Data provided =
● ● ●

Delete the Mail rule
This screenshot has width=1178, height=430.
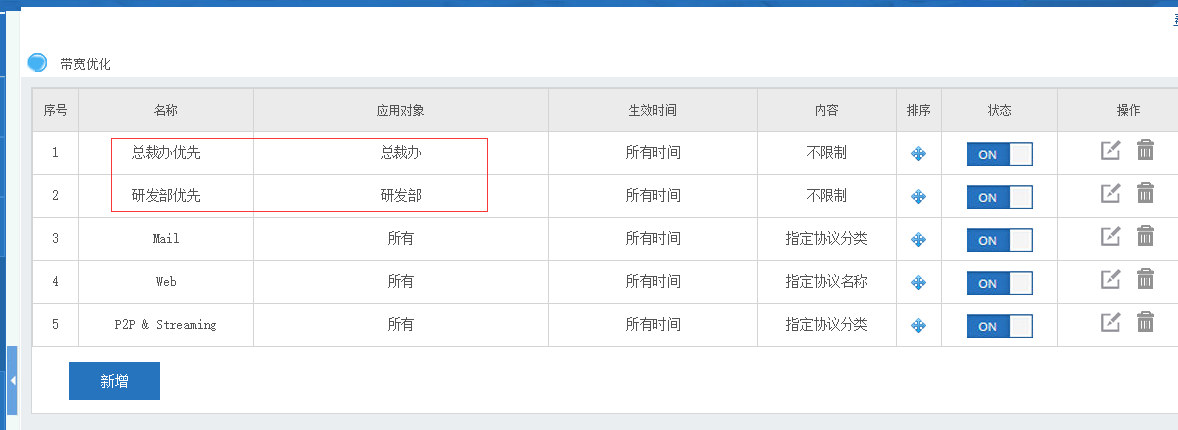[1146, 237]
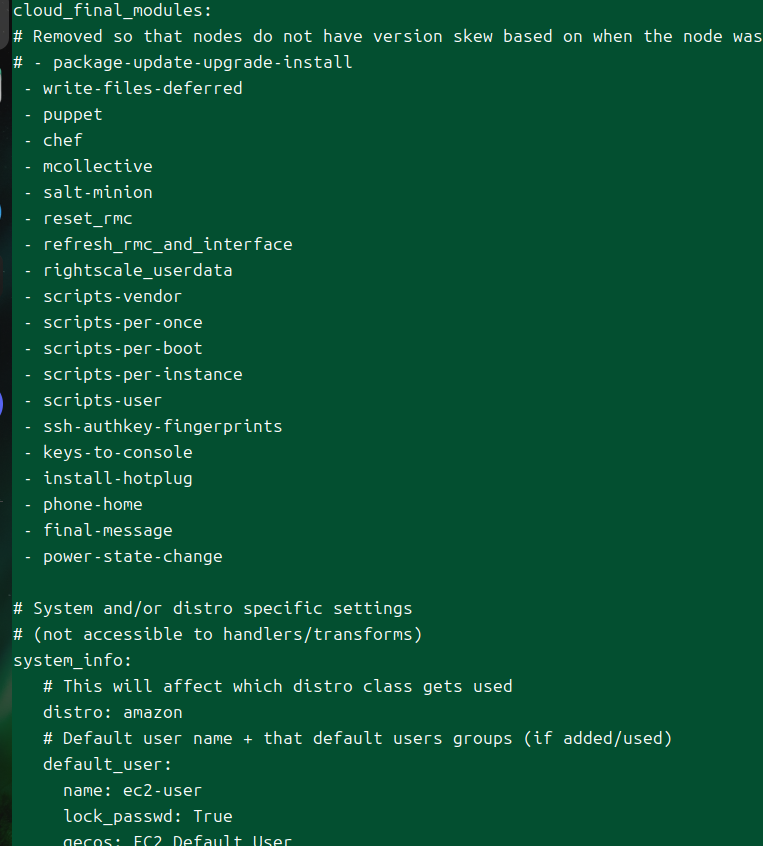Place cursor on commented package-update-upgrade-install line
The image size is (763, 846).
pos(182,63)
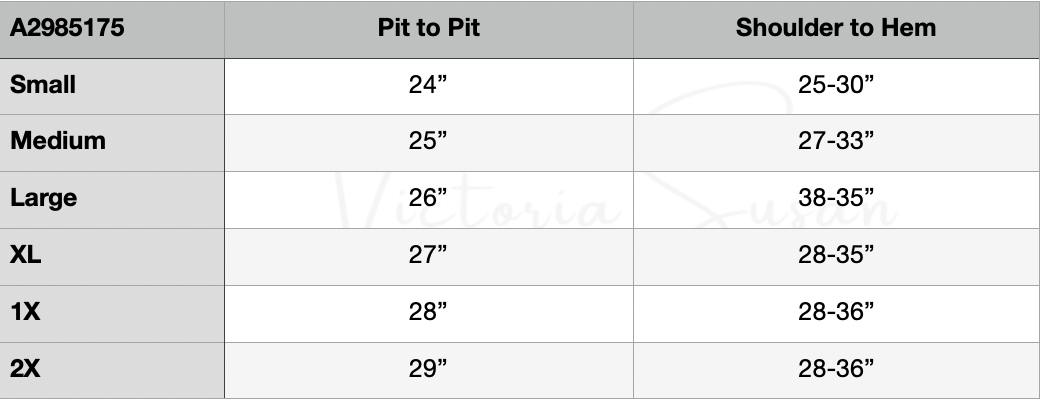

● ● ●

What you need to do =
The answer must be the data above, repeated exactly, with no pictures.

Exercise output =
Delete the Mail rule
This screenshot has width=1178, height=430.
[1146, 237]
Place cursor on commented package-update-upgrade-install line
The image size is (763, 846).
pos(182,63)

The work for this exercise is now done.